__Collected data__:
____
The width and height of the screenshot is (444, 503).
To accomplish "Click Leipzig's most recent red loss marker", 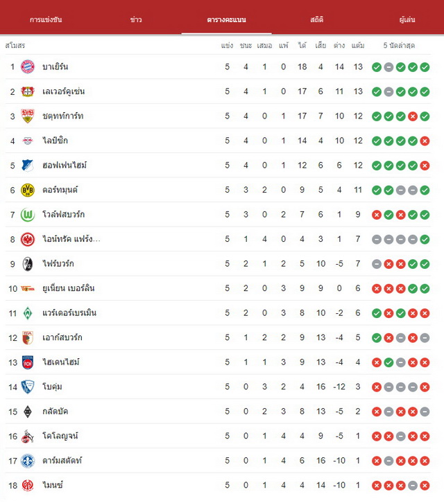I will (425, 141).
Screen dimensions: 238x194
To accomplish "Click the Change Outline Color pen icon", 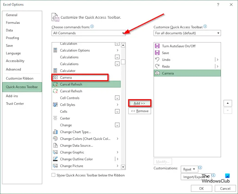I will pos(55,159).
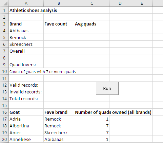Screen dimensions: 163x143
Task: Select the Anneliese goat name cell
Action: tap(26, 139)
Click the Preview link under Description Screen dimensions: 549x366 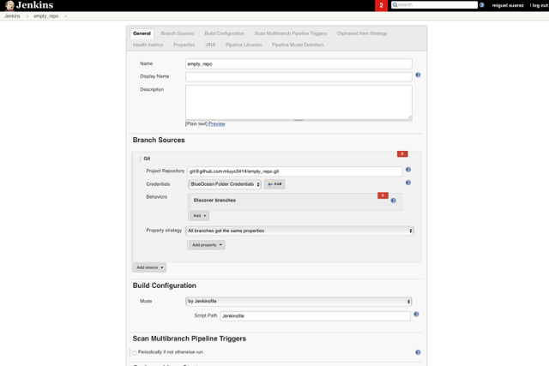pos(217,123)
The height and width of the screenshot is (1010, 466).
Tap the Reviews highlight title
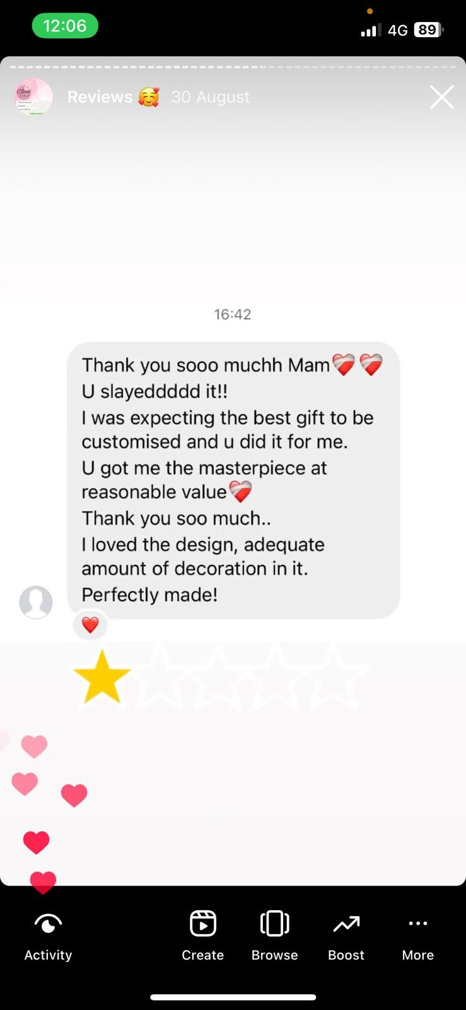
____
__Directions__: List all lines from the entries that include the word "width".

__Completed task__:
The width and height of the screenshot is (444, 503).
The height and width of the screenshot is (1010, 466).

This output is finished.